(Entries on where items appear)
---
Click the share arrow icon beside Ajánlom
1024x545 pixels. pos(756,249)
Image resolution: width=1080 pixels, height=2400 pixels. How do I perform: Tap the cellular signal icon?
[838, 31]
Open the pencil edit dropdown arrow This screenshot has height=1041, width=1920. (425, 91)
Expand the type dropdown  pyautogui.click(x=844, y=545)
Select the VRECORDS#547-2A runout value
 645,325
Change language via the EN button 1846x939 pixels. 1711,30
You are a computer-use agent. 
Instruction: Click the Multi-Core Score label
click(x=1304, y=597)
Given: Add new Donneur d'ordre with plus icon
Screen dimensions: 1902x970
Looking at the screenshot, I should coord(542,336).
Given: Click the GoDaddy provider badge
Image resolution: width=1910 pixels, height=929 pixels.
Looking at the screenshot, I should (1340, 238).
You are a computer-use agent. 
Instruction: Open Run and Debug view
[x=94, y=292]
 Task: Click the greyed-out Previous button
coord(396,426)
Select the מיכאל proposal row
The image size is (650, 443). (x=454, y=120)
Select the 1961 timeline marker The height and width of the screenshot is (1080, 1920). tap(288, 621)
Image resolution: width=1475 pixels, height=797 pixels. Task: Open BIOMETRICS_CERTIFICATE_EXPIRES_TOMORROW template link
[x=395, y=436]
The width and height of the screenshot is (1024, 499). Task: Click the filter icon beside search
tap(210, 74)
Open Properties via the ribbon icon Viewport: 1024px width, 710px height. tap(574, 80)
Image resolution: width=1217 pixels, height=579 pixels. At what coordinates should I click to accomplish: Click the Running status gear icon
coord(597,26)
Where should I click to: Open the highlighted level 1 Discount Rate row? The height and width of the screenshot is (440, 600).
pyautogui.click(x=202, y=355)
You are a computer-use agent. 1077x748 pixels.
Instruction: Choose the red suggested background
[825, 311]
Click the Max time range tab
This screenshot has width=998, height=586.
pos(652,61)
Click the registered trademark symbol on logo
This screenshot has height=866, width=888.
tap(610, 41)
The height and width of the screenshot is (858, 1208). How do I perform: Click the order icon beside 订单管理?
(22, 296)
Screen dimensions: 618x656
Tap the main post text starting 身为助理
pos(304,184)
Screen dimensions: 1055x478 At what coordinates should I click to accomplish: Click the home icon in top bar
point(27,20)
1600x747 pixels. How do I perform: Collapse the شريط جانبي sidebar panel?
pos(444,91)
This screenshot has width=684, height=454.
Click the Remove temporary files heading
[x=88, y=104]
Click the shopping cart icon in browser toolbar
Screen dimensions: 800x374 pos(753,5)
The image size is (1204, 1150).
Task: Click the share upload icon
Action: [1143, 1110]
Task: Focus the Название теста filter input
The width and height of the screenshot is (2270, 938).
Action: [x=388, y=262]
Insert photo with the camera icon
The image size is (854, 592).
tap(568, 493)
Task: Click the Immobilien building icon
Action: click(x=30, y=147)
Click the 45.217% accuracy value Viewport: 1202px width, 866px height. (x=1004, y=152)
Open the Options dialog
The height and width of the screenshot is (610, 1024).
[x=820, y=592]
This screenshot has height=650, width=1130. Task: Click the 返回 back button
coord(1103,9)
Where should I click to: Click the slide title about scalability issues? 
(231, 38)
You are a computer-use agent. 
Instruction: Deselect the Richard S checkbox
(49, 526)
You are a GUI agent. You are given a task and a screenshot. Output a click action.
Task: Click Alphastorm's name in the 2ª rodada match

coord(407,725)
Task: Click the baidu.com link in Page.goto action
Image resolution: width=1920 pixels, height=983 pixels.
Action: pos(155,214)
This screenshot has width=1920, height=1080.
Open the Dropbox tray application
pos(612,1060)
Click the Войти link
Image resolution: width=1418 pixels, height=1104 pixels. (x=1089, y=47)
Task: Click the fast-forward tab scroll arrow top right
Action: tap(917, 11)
---
* What is needed *
Copy out the lines of the data starting at the one containing "The width and height of the screenshot is (1024, 499)." and ending at the one containing "Click the 45.217%", both included, without changing anything.

* Full solution *
The width and height of the screenshot is (1024, 499). Task: Click the filter icon beside search
tap(210, 74)
Open Properties via the ribbon icon Viewport: 1024px width, 710px height. tap(574, 80)
Image resolution: width=1217 pixels, height=579 pixels. At what coordinates should I click to accomplish: Click the Running status gear icon
coord(597,26)
Where should I click to: Open the highlighted level 1 Discount Rate row? The height and width of the screenshot is (440, 600).
pyautogui.click(x=202, y=355)
You are a computer-use agent. 1077x748 pixels.
Instruction: Choose the red suggested background
[825, 311]
Click the Max time range tab
This screenshot has width=998, height=586.
pos(652,61)
Click the registered trademark symbol on logo
This screenshot has height=866, width=888.
tap(610, 41)
The height and width of the screenshot is (858, 1208). How do I perform: Click the order icon beside 订单管理?
(22, 296)
Screen dimensions: 618x656
Tap the main post text starting 身为助理
pos(304,184)
Screen dimensions: 1055x478 At what coordinates should I click to accomplish: Click the home icon in top bar
point(27,20)
1600x747 pixels. How do I perform: Collapse the شريط جانبي sidebar panel?
pos(444,91)
This screenshot has width=684, height=454.
Click the Remove temporary files heading
[x=88, y=104]
Click the shopping cart icon in browser toolbar
Screen dimensions: 800x374 pos(753,5)
The image size is (1204, 1150).
Task: Click the share upload icon
Action: [1143, 1110]
Task: Focus the Название теста filter input
The width and height of the screenshot is (2270, 938).
Action: [x=388, y=262]
Insert photo with the camera icon
The image size is (854, 592).
tap(568, 493)
Task: Click the Immobilien building icon
Action: click(x=30, y=147)
Click the 45.217% accuracy value Viewport: 1202px width, 866px height. (x=1004, y=152)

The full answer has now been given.